Een organisch proces

Dat de verkenning niet ‘van onderop’ gestart is, merk je wel in dit proces, vertelt Linda. ‘Idealiter wil je dat een initiatief start bij boeren of inwoners zelf. Dat is hier niet het geval, daardoor is het soms wat stroever’. Een verkenning als deze geeft wel de ruimte om te onderzoeken wat de wensen en ideeën zijn van grondeigenaren zelf. ‘We benaderen het dan ook als een organisch proces, waarin we flexibel zijn en continu bijstellen op basis van wat we tegenkomen. Je weet van tevoren namelijk niet hoe het gaat lopen’ zegt Riek. De uiteindelijke uitkomst van de verkenning kan nog vele kanten opgaan. ‘Het gemeenschappelijke doel is nog lastig te vinden’ verklaart Harm. ‘Er leven onderling zoveel verschillende visies, dat ik er een hard hoofd in heb dat we op één idee gaan uitkomen voor dit gebied. Het is de vraag of we de neuzen dezelfde kant op krijgen…’.

 

Zoeken naar de energie

In een situatie waarbij er wantrouwen richting overheid bestaat en een duidelijke onderlinge gemeenschappelijkheid ontbreekt, is het de uitdaging om te zoeken naar waar de energie wél zit, vertelt Linda. ‘Uit de keukentafelgesprekken kwamen geen grote ideeën voor het gebied, maar sprongen er wel drie thema’s uit om ‘wat mee te willen doen’: natuurinclusief, recreatie en waterberging. Bij een bijeenkomst met de groep grondeigenaren hebben we daarom onze WaardeWijzer ingezet. Hiermee praatten we in groepjes verder over deze onderwerpen: waar ze trots op zijn, wat zo blijven moet en waar ze mee aan de slag willen. Dáár ontstond enthousiasme: geanimeerde gesprekken en de behoefte om elkaar beter te leren kennen’. Een vervolgstap is dat grondeigenaren eerst in gesprek willen met een coach om individueel uit te zoeken wat ze met hun bedrijf en grond willen.

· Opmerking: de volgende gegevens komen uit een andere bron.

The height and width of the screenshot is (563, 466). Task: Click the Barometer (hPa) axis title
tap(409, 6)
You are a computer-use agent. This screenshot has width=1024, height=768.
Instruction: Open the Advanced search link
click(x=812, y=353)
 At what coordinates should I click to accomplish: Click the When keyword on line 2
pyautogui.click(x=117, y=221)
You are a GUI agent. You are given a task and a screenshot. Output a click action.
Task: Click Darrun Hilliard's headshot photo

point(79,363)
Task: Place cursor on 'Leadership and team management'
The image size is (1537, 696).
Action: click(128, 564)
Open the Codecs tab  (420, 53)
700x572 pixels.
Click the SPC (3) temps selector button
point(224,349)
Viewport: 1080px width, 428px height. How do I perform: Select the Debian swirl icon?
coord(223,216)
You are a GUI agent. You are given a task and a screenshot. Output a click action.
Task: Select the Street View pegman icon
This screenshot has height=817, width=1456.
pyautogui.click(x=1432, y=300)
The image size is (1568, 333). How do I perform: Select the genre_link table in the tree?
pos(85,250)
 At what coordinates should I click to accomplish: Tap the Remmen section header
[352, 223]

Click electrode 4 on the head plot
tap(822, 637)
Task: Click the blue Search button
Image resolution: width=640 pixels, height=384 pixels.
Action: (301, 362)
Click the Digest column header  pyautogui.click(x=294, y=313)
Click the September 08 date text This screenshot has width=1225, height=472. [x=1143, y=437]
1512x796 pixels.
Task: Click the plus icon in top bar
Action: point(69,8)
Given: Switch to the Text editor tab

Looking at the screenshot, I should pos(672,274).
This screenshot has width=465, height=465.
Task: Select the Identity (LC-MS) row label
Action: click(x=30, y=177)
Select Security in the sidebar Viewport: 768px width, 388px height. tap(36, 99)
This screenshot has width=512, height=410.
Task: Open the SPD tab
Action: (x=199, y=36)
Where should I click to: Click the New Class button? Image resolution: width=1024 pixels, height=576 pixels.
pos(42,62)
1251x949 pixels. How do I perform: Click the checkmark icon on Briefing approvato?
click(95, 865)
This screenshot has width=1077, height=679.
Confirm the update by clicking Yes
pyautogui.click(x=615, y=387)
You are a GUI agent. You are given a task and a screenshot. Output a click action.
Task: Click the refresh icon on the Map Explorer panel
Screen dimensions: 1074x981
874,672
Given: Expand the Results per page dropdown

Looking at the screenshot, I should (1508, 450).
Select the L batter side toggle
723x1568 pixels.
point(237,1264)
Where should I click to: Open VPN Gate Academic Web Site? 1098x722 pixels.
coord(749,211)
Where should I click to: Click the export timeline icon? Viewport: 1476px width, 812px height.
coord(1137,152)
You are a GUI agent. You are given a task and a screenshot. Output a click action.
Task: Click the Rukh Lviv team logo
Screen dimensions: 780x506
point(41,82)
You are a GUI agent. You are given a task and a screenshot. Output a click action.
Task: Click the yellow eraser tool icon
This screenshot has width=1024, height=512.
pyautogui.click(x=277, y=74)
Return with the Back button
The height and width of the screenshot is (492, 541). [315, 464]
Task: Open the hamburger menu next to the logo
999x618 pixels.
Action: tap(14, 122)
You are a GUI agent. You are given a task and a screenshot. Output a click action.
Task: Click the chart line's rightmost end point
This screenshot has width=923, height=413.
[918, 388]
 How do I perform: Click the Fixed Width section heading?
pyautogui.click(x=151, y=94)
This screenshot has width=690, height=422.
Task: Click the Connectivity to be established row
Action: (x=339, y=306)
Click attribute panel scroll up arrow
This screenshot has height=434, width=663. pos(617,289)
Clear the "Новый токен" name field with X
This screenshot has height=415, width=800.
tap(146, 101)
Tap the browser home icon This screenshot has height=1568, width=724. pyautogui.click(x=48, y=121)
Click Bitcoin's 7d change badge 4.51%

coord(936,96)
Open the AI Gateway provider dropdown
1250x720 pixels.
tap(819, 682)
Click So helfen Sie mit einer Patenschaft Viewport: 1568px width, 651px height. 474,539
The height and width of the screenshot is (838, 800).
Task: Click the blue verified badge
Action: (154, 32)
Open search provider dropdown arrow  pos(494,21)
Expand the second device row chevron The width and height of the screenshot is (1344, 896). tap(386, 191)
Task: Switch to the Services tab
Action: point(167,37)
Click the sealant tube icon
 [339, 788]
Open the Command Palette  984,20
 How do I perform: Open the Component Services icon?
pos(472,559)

Vervolgens willen ze de inzichten uit deze gesprekken delen met elkaar en mogelijke overeenkomsten vinden. Nanne is blij met deze stap: ‘we staan allemaal voor steeds grotere uitdagingen, als ondernemer zie je de wereld veranderen. Nu het GLB op de kop gaat breekt er ook weer een nieuwe periode aan. Ik hoop wel dat we gezamenlijk iets kunnen oppakken’. Peter Gelling ziet deze stap als een winst: ‘naast de scepsis ontstaat er ook bereidheid om na te denken en te praten. Ik vind het mooi dat gedachtevorming op gang komt en ideeën kunnen gaan leven. We zullen zien waar dat toe gaat leiden’.

 

Maatwerk en tijd

Het uitgangspunt van dit soort verkenningen, of de meer formelere ‘gebiedsprocessen’ is juist ook dat er geen sprake is van ‘one-size-fits-all’. Per gebied spelen talloze aspecten mee, neem de natuurlijke omgeving, de specifieke opgaves, de mentaliteit van de regio en het type ondernemers. Er zal telkens weer maatwerk nodig zijn, want zoals Nanne terecht stelt: ‘hoe een groep boeren in de Achterhoek het oppakt verschilt weer van hier’. En maatwerk kost tijd, beamen alle betrokken partijen. In een sector die zich richt op deadlines en opgaves levert dat een nieuw spanningsveld op. ‘Het moet groeien. Vertrouwen is er niet van de een op de andere dag’ concludeert Linda. Dit is iets waar de gebiedsgerichte aanpak niet omheen kan en waar wij als Stimulanders met beleidsmakers, boeren en andere betrokkenen een weg in zullen moeten vinden. En van de vele wegen die er te bewandelen zijn, zal het hoe dan ook een gezamenlijke moeten zijn.